What you will do: Transcribe the records below exactly as written, from the opening line through the line that contains "Image resolution: width=972".

Collected data entries:
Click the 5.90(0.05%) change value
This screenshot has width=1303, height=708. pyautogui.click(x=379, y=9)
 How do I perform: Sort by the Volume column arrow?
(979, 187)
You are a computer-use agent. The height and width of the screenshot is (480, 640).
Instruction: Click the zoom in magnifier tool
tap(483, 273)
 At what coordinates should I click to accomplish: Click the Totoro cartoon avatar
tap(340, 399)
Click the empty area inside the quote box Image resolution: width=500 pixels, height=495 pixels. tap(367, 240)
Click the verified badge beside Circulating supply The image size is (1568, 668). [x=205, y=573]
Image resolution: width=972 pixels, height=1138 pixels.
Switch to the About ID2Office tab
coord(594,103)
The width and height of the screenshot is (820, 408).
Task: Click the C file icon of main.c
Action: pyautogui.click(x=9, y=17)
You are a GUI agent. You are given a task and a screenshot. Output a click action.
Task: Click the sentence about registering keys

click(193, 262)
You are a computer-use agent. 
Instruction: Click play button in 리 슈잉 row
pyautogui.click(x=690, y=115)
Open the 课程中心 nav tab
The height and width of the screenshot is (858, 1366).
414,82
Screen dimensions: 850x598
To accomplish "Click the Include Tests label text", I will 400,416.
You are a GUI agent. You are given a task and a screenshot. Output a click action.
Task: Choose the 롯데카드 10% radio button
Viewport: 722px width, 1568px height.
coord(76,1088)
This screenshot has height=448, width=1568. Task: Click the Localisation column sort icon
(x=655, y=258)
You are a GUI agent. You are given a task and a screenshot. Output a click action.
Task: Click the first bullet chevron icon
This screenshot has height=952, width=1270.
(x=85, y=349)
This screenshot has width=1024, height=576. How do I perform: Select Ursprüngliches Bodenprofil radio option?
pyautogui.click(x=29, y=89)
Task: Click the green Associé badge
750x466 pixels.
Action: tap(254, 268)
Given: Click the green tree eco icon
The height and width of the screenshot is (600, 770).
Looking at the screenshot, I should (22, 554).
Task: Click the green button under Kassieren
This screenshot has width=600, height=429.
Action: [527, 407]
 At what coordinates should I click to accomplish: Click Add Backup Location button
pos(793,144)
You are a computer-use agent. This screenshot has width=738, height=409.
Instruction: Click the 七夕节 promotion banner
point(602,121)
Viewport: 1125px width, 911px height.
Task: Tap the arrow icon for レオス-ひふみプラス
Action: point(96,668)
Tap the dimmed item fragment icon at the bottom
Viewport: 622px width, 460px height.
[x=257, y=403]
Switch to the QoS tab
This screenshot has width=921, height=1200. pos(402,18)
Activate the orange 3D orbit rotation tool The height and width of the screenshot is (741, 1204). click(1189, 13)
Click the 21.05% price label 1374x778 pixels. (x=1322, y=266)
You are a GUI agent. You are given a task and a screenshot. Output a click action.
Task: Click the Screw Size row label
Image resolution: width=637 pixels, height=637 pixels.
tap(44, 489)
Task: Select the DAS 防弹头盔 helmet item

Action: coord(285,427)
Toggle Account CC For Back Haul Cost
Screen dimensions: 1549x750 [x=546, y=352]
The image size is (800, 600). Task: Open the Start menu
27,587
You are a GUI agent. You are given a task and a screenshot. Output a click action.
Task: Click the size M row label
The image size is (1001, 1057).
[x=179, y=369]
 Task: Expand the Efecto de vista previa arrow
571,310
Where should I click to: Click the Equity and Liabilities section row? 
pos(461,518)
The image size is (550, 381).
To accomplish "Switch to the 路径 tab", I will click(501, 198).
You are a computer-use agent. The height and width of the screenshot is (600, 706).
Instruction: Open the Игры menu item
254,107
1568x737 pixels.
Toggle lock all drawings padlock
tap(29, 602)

Task solution:
Click the 5.90(0.05%) change value
This screenshot has width=1303, height=708. pyautogui.click(x=379, y=9)
 How do I perform: Sort by the Volume column arrow?
(979, 187)
You are a computer-use agent. The height and width of the screenshot is (480, 640).
Instruction: Click the zoom in magnifier tool
tap(483, 273)
 At what coordinates should I click to accomplish: Click the Totoro cartoon avatar
tap(340, 399)
Click the empty area inside the quote box Image resolution: width=500 pixels, height=495 pixels. tap(367, 240)
Click the verified badge beside Circulating supply The image size is (1568, 668). [x=205, y=573]
Image resolution: width=972 pixels, height=1138 pixels.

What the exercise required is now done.